Honestly, there's nothing special about the movie. It's unique in that it is entirely shot from a hand-held digital camera. It was of course shot in high definition, but then degraded to look like it was done with a consumer product (from experience, the visual effects would have been impossible to do otherwise). The plot of the story is simple. Rob Hawkins (Michael Stahl-David) is leaving for a job in Japan, so his brother Jason (Mike Vogel) Jason's girlfriend, Lilly (Jessica Lucas), and Rob's friend, Hud (T.J. Miller) are throwing him a going away party. Hud is given the task of documenting it. In the midst of the party, something seems to rock the building, we see explosions, and the decapitated head of the Statue of Liberty. Clearly something is attacking the city. In the midst of the chaos and attempted evacuation, Rob sets off to find Beth (Odette Yustman) the only person he cares about. Jason, Hud, Lilly, and Marlena (Lizzy Caplan), who functions as a romantic foil for Hud, join him in his search. This leads to them making their way through battle-torn streets, abandoned neighborhoods, and even subway tunnels.

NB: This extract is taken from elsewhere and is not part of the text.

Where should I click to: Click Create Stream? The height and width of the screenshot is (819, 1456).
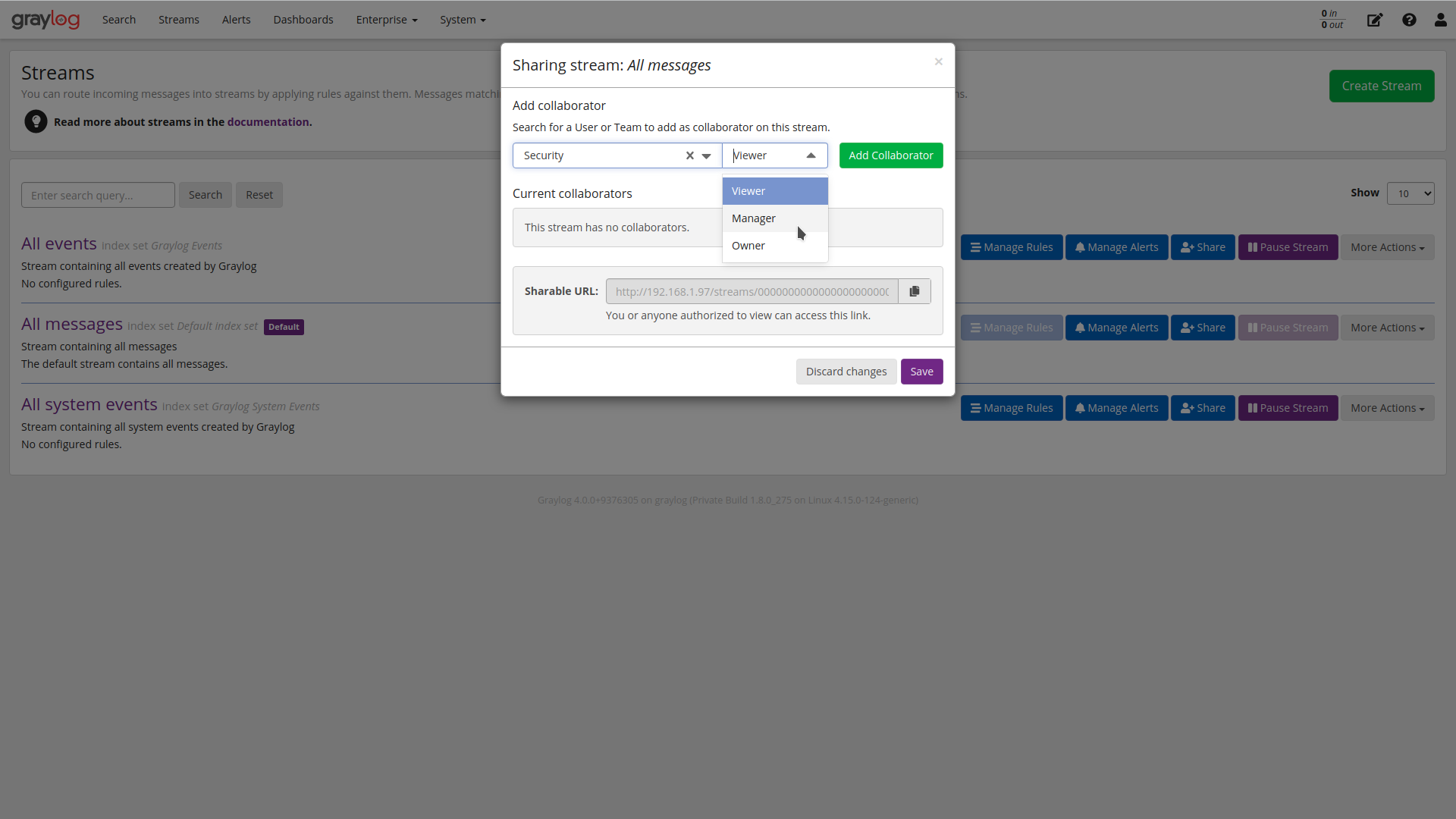(x=1382, y=86)
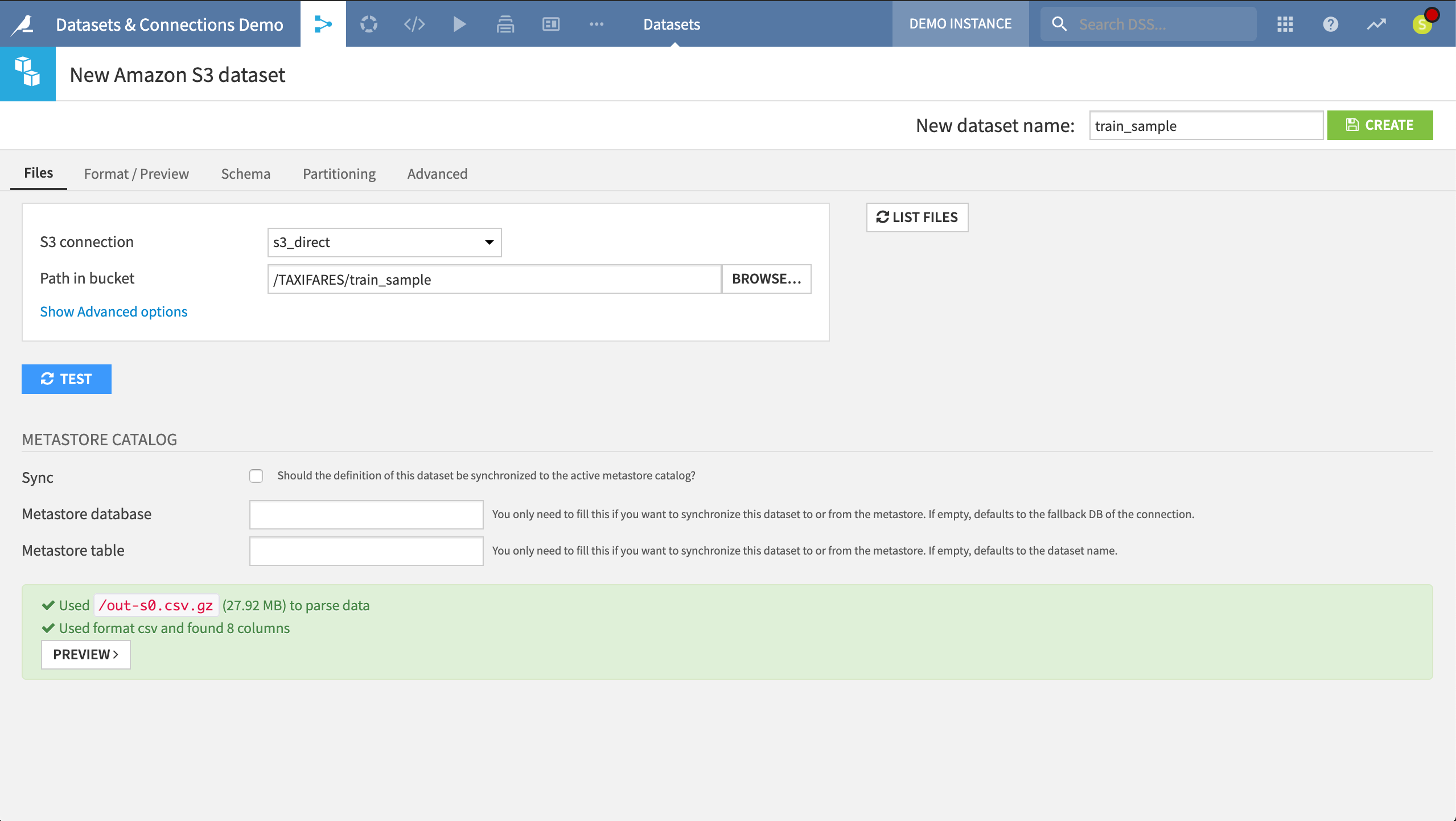The image size is (1456, 821).
Task: Open the visual analyses Lab icon
Action: click(368, 24)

The movie is presented in a documentary style. Obviously nobody was fooled into this actually happened like the Blair Witch Project, but the opening sequence claiming that this tape was recovered from a secure government site indicated that things did not bode well for our heroes, or New York in general. The hand-held approach created an incredibly intimate and realistic style for the movie. The 1998 Godzilla remake was so bad because it was all flash and glitz. Cloverfield has some wonderful effects, but it's much more effective in what it doesn't show. The shots of the tail of the monster, or the reaction shots of the soldiers firing at it, or even just the trail of destruction were far more powerful than when they showed the monster in its entirety. I can understand why they did that as little as possible.
It's difficult to present a story over the course of one night. The film makers need to somehow draw you into these characters and make you care about them, and yet not simply tell you their back story. Director, Mark Reeves, essentially does this in the early party scenes, setting up the relationships between the characters. This is done pretty clumsily, creating some stilted and awkwardly written conversations. But it is a monster movie, so don't expect Shakespeare.

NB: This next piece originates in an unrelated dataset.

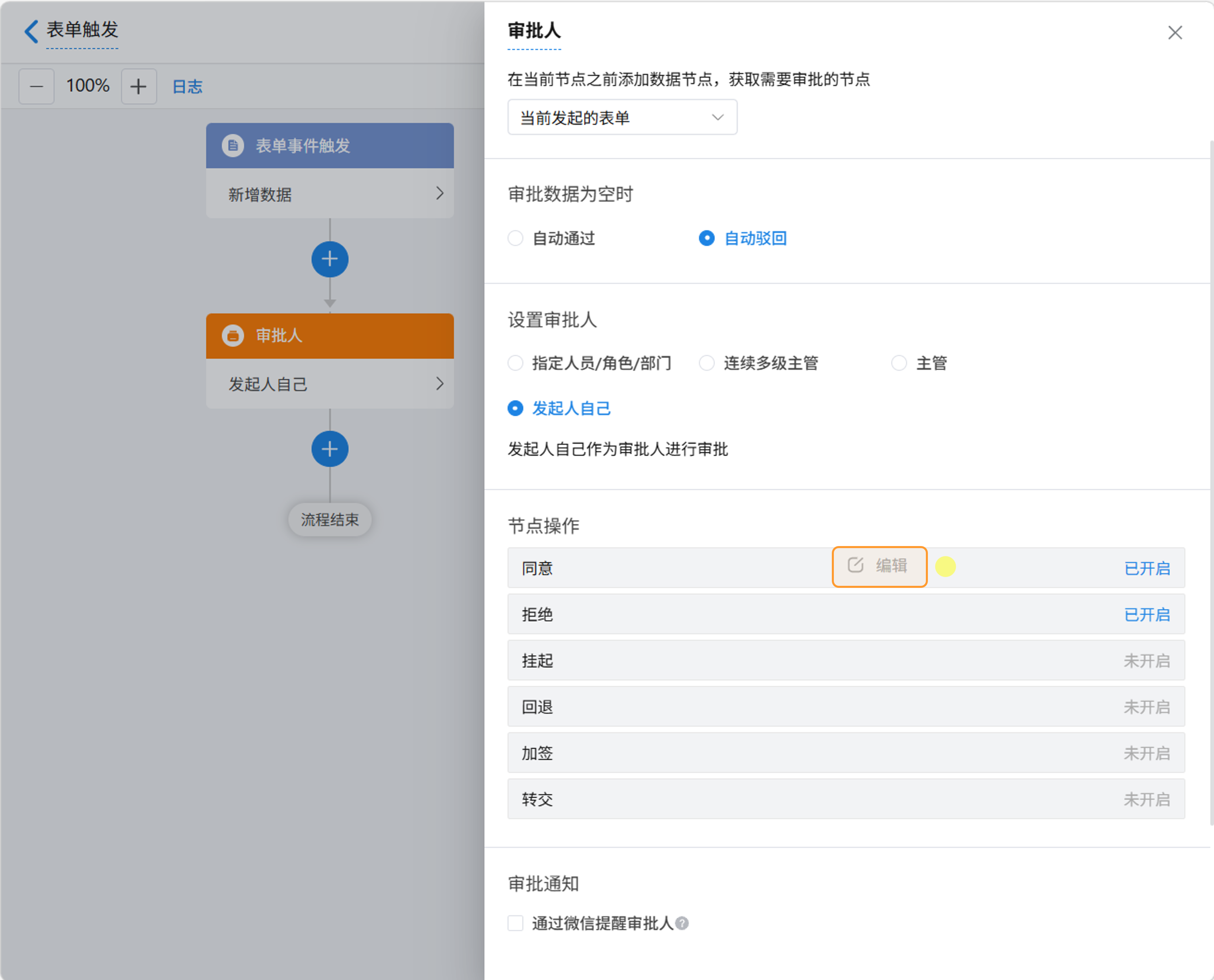Click the 流程结束 end node
The image size is (1214, 980).
tap(330, 520)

The thing that shocked me most about this movie was that it only cost $30 million. This is nothing compared to the $130 million of the similarly themed Godzilla, or the $250 million price-tag for Spider-Man 3. How they were able to create this movie with such a small budget, I can't possibly imagine. Clearly they were able to keep their budget down by using relatively unknown actors. This also helped the story in that the audience finds it easier to be drawn into everyday characters than say...Tom Cruise. But how they were able to essentially destroy New York City for $30 million just astounds me.

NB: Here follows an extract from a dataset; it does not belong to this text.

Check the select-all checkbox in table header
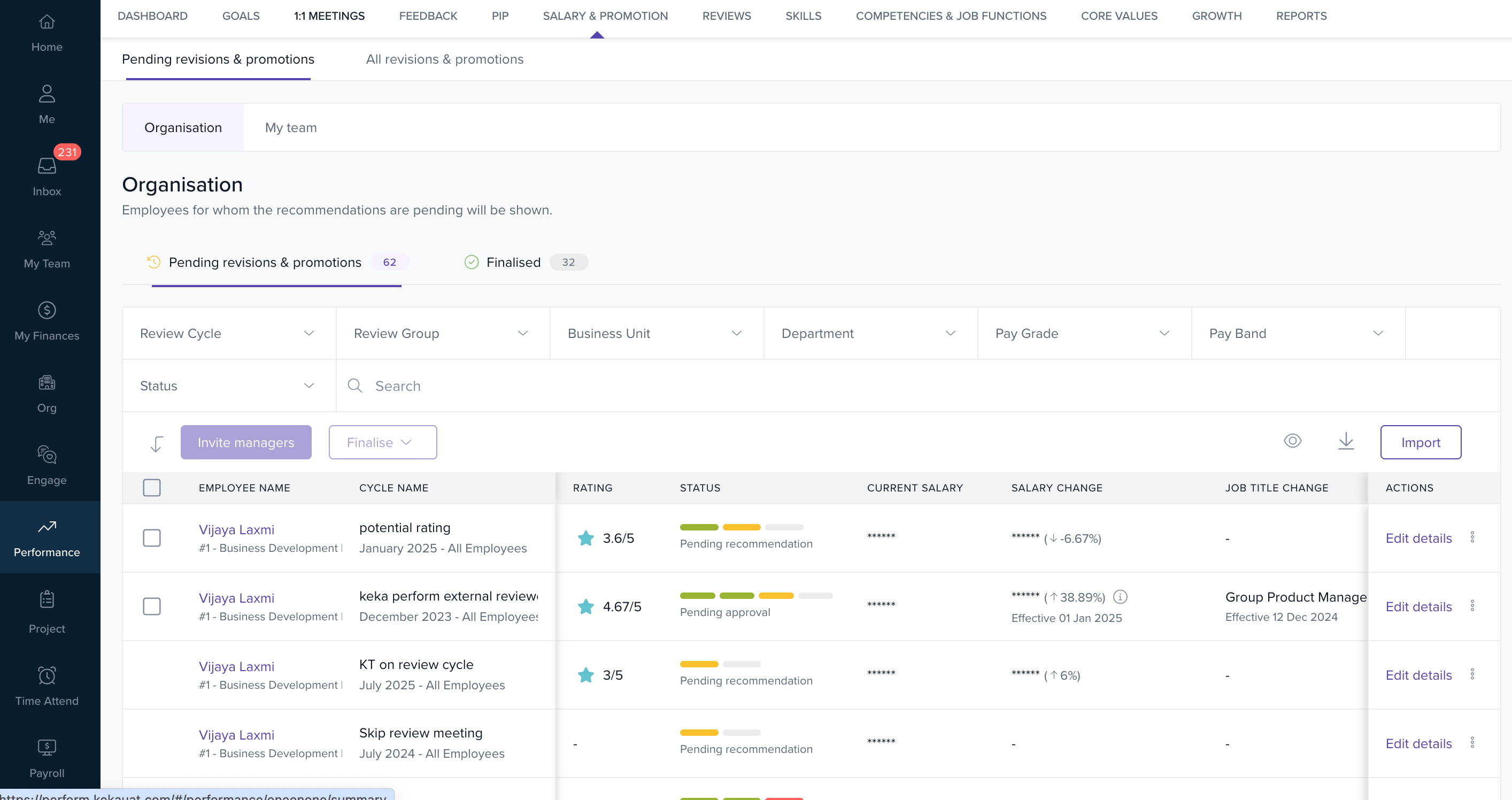The image size is (1512, 800). tap(152, 488)
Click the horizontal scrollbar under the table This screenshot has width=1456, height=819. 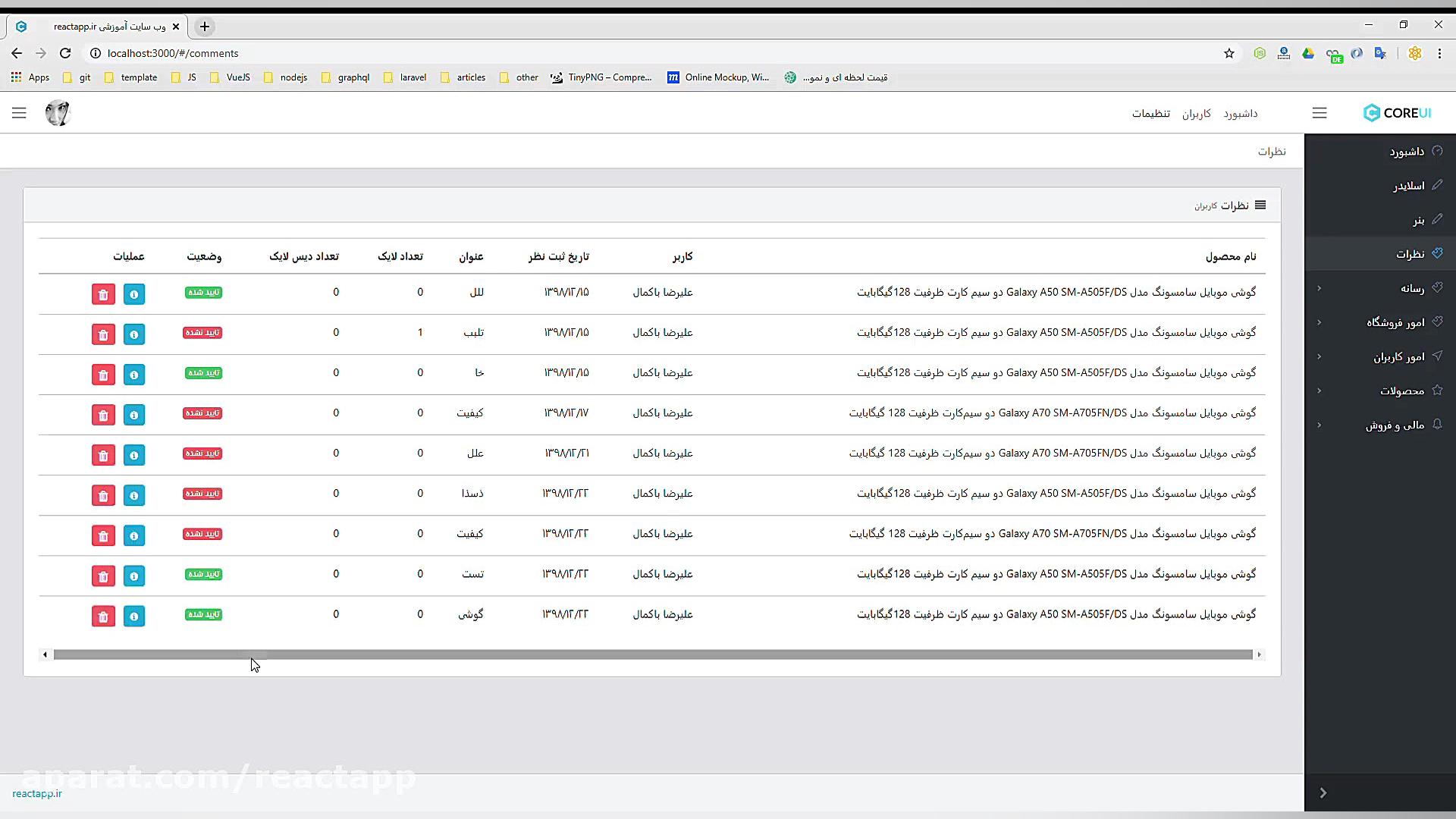coord(652,654)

The story is, of course, incredibly weak. And I found myself almost being mad Rob for putting others in danger for a rather selfish, guilt-ridden reason. The movie is also filled with some laughably absurd lines Hud to keep the mood light. Don't worry, I won't spoil any of them here, because they are truly the gems of the movie. It's still just a monster movie, though. Abrahms said that he wanted to create a uniquely American monster, but it just seemed like any other monster to me. The best parts were before you knew what it looked like. I don't know if they could have pulled off an entire movie without actually showing the creature (or if movie goers would have rebelled). It would have been really nice to see them try.